Malignancies have been closely monitored since early in the development program after a possible signal was identified with slight excess in cancers observed in the BENCHMRK studies at the first interim analysis of partial data. With additional follow-up in subsequent analyses, the data demonstrate a RR (95% CI) of 0.75 (0.30, 1.91) indicating no difference in cancer risk between raltegravir and comparator. Possible explanations for the early, transient signal include a premature assessment of limited data, and the occurrence of IRIS acting to bring subclinical malignancies to early clinical detection in the setting of prompt virologic suppression and CD4 cell recovery. Two observational cohort studies have begun which will further assess this issue in the post-licensure environment.
This paper has presented all available comparative phase III data for raltegravir. The data have some limitations: in the BENCHMRK studies in highly treatment-experienced patients, the patient year exposure was 2-3 fold higher for raltegravir than comparator due to frequent virologic failure in the placebo group, resulting in retention of patients with the most advanced disease in the raltegravir group.
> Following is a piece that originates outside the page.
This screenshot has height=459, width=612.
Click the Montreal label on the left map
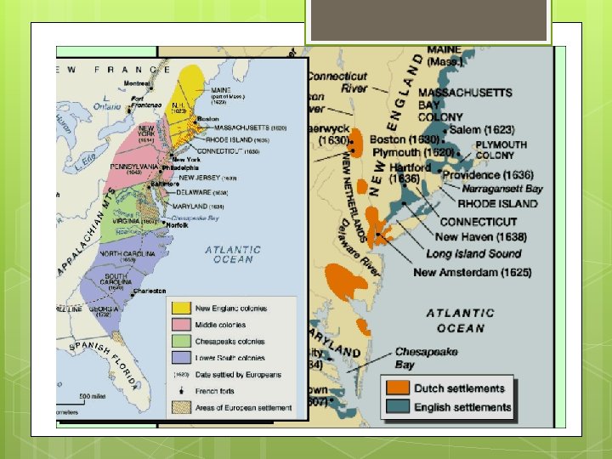pos(138,83)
Provision of both unadjusted frequencies and exposure adjusted rates for BENCHMRK data were an effort to offer an unbiased perspective on the occurrence of early versus late adverse experiences. Women represented <20% of patients enrolled in these phase III studies. Other limitations include the defined inclusion/exclusion criteria used in the context of clinical trials. However, these studies allowed enrollment of patients with advanced HIV disease, substantial laboratory abnormalities, active hepatitis B or C co-infection, and stable prior cancer at study entry, in order to include a reasonably representative study population. In addition, the BENCHMRK studies allowed patients to use investigational agents in their OBT.
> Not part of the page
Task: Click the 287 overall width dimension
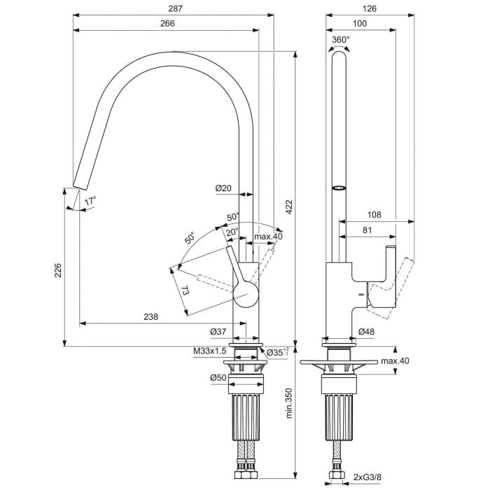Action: (x=166, y=8)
A cumulative meta-analysis of safety was conducted including all available data from adult patients in the raltegravir clinical development program who received the 400 mg bid dose, thus including substantial additional raltegravir exposure beyond the phase III studies included in this report. This meta-analysis demonstrated a safety profile generally consistent with the STARTMRK and BENCHMRK studies, acknowledging the diversity of a population including both treatment-naïve and highly treatment-experienced patients.
In aggregate, data from the raltegravir clinical development program have demonstrated potent and durable efficacy in a broad patient population with HIV infection [2
]. This manuscript provides an overview of the favorable safety profile established for raltegravir to date, and supports the use of this agent in combination regimens for the treatment of HIV infection. The safety of raltegravir will continue to be monitored in ongoing clinical trials, including studies in other patient populations such as pediatric patients, and by pharmacovigilance activities in the marketed environment, which include the continuous review of spontaneous reports of adverse experiences, and the conduct of prospective observational cohort studies.